More generally, manufacturing and global trade are suffering from a broad-based slowdown across the whole world that goes beyond the big-4 economies (US, EU, China and Japan). Trade protectionism has hit business confidence, leading to weaker investment. Global trade flows are concentrated in manufactured capital goods. Therefore, it is not surprising that, at only 1%, the first half of 2019 saw the weakest growth in global trade volumes since 2012.
The services sector has so far managed to hold up, as has employment and wage growth. In addition, low global inflation has given central banks across the world space to ease policy significantly resulting in lower global interest rates. Together, these factors support income growth and consumption, which remains the main driver of growth in many countries. Indeed, the IMF estimates that monetary easing will boost global GDP growth by 0.5 ppt in both 2019 and 2020. That said, concerns are mounting that the slowdown in manufacturing will eventually undermine the strength of the services sector.

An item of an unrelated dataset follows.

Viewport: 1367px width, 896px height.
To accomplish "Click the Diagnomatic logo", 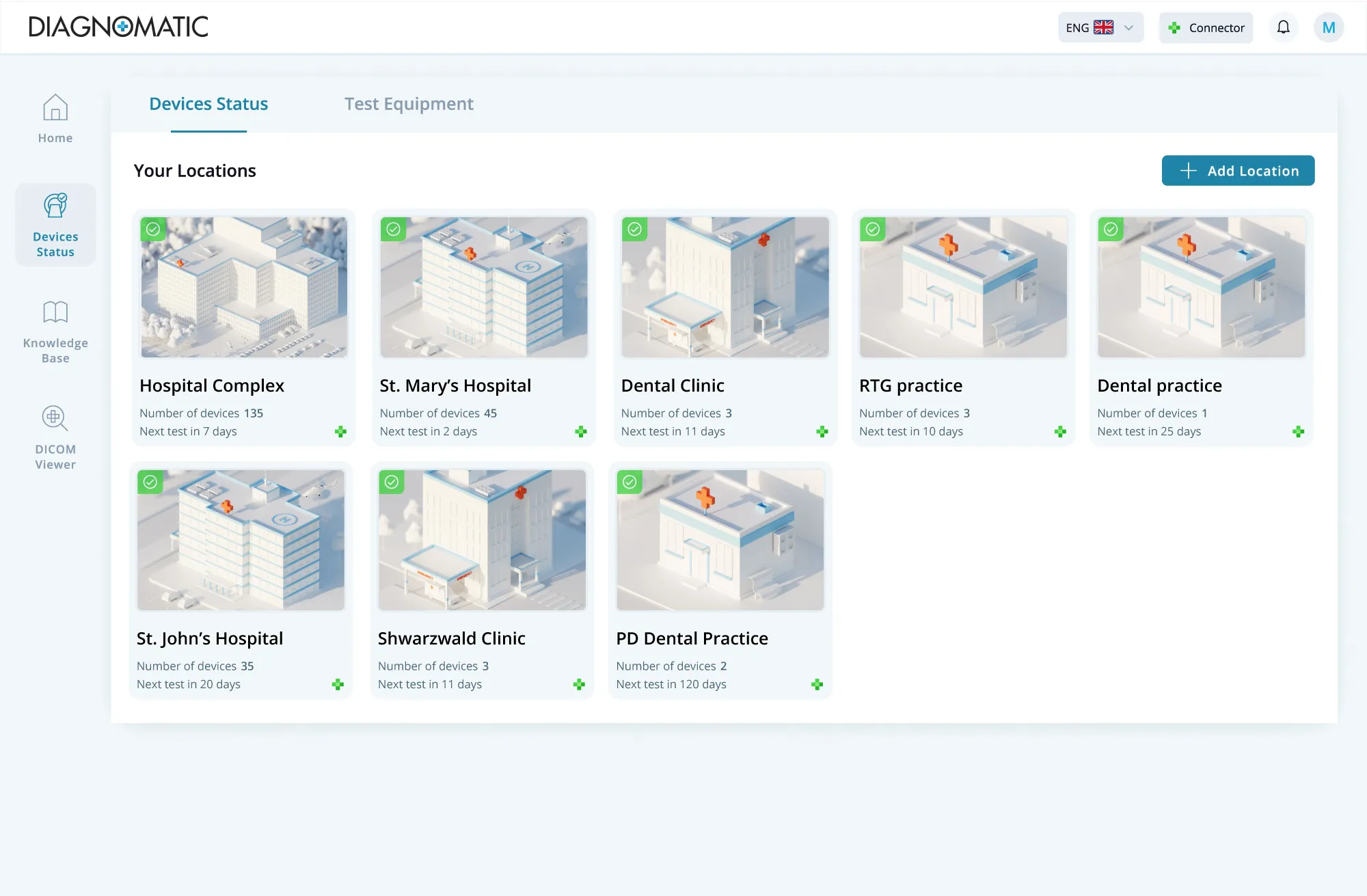I will 118,27.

The IMF expects a modest recovery in 2020 driven by a stronger growth in a number of large emerging markets. Brazil, Mexico, Russia, Turkey and Saudi Arabia, are all expected to grow by about 1% or even less in 2019 due to a range of idiosyncratic factors. The IMF assumes that these factors are not particularly persistent, and hence forcasts stronger growth for all these economies in 2020.
In contrast, GDP growth in the big-4 economies mentioned earlier is expected to weaken further in 2020. These big-4 economies together account for nearly half of global GDP. They also help stimulate growth in the rest of the world, particularly via demand for imported commodities and manufactured goods. It is therefore, hard to see how growth in the rest of the world can pick up so strongly at the same time as growth weakens further in the big-4.
In conclusion, perhaps the IMF’s latest WEO projections are too optimistic? Indeed, we would not be surprised if growth weakened further in 2020 before a more gradual recovery than the IMF expect.